What is required: Retype, character for character, the line containing "2023 (169, 1800)" along with each line after it through the end of the data, and only those.
Segment Open
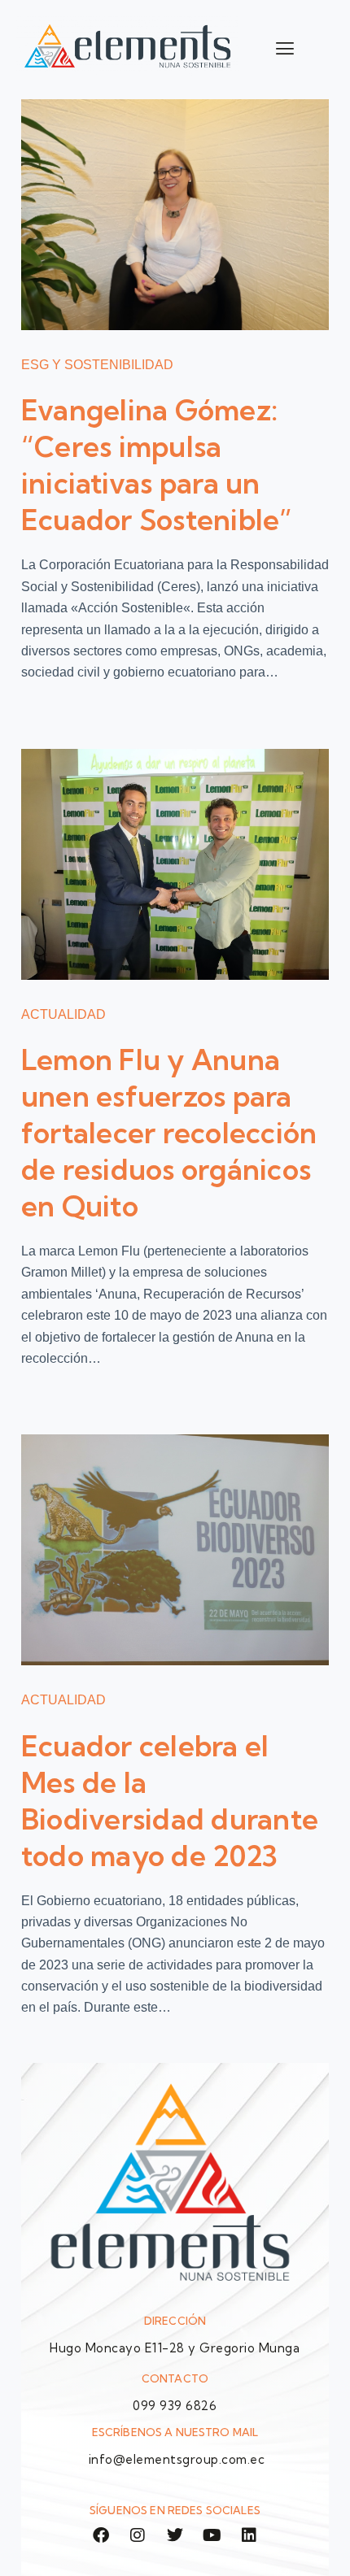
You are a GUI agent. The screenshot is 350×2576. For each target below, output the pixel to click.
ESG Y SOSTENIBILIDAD (97, 365)
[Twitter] (175, 2535)
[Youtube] (211, 2535)
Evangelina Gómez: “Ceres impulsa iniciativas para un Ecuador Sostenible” (157, 464)
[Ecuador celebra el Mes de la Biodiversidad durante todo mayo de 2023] (175, 1549)
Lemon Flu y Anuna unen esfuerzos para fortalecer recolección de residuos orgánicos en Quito (169, 1133)
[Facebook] (101, 2535)
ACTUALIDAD (63, 1014)
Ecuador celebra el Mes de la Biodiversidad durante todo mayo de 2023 (169, 1800)
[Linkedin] (249, 2535)
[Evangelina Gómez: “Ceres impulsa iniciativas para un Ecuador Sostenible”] (175, 214)
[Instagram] (137, 2535)
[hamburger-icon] (285, 48)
Segment Closed
Your solution:
Ecuador celebra el Mes de la Biodiversidad durante todo mayo de 2023 (169, 1800)
[Linkedin] (249, 2535)
[Evangelina Gómez: “Ceres impulsa iniciativas para un Ecuador Sostenible”] (175, 214)
[Instagram] (137, 2535)
[hamburger-icon] (285, 48)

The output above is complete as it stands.